EXTRACTED DATA START
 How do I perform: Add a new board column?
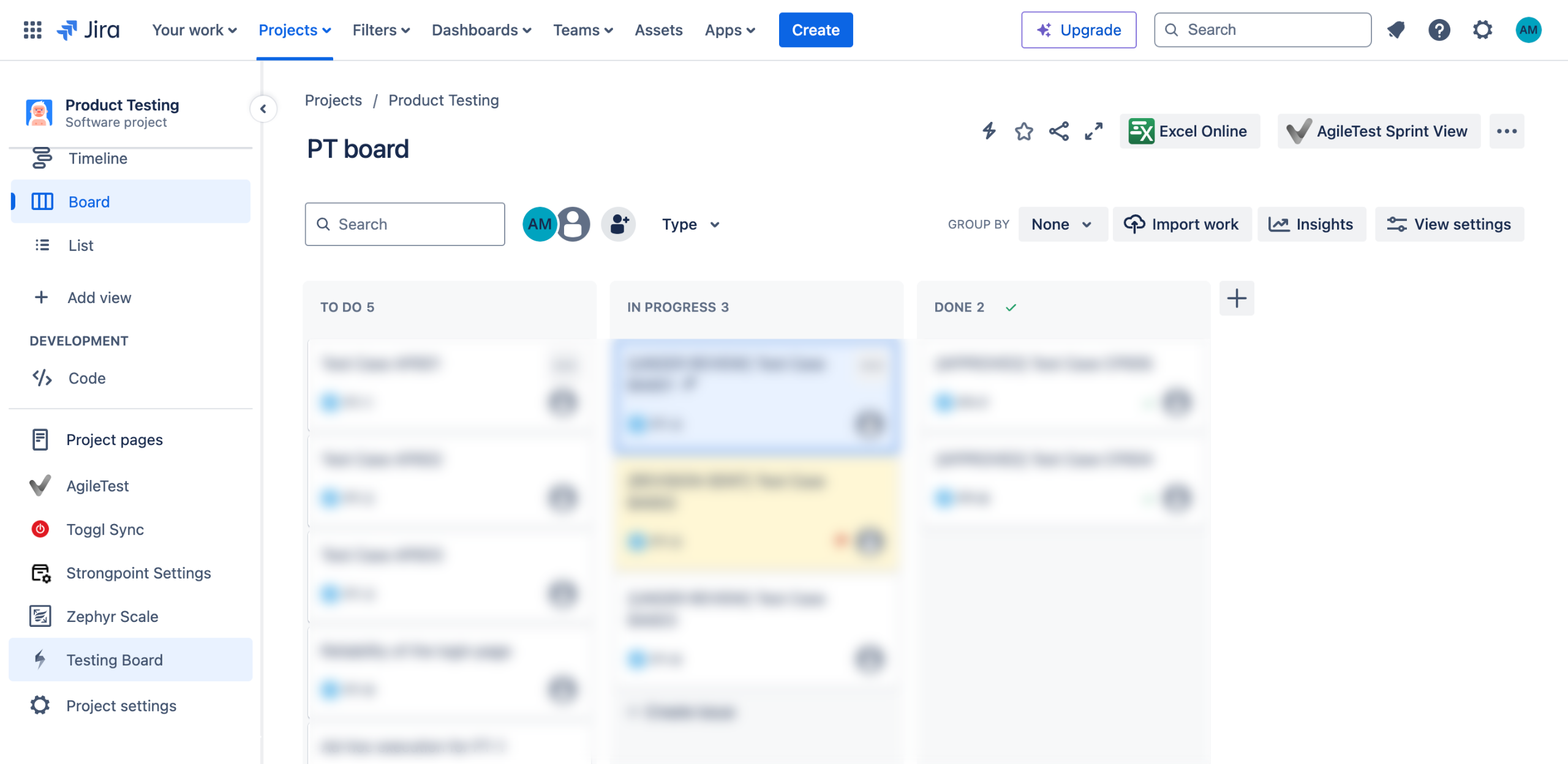1237,299
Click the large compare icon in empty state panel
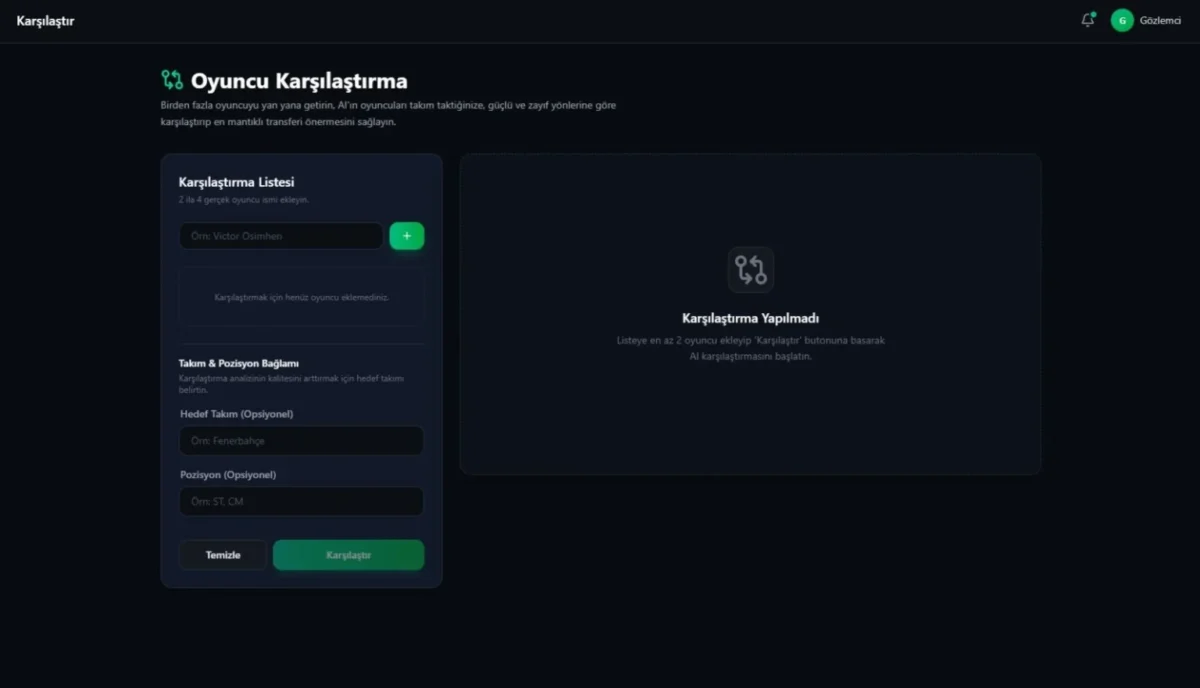This screenshot has width=1200, height=688. (x=751, y=270)
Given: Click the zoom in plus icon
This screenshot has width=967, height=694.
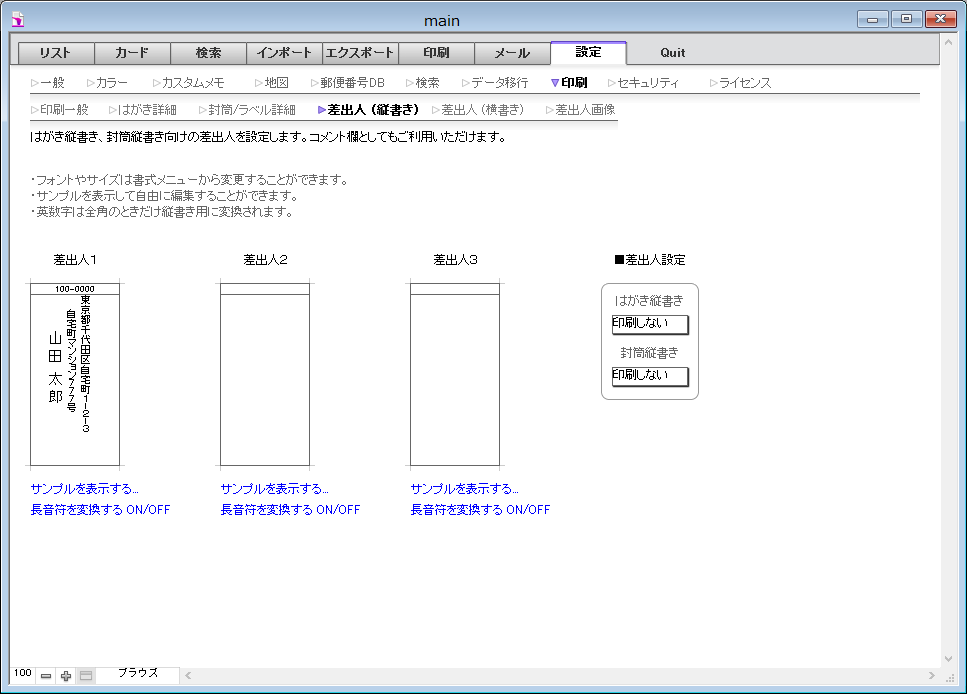Looking at the screenshot, I should (x=66, y=676).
EXTRACTED DATA END
### WORK ORDER
Every record is to be repeated exactly, and no picture is carried over.

### RESPONSE FOR THIS EXERCISE
 How do I perform: Add a new board column?
1237,299
Click the large compare icon in empty state panel
This screenshot has width=1200, height=688. (x=751, y=270)
Given: Click the zoom in plus icon
This screenshot has width=967, height=694.
Looking at the screenshot, I should (x=66, y=676).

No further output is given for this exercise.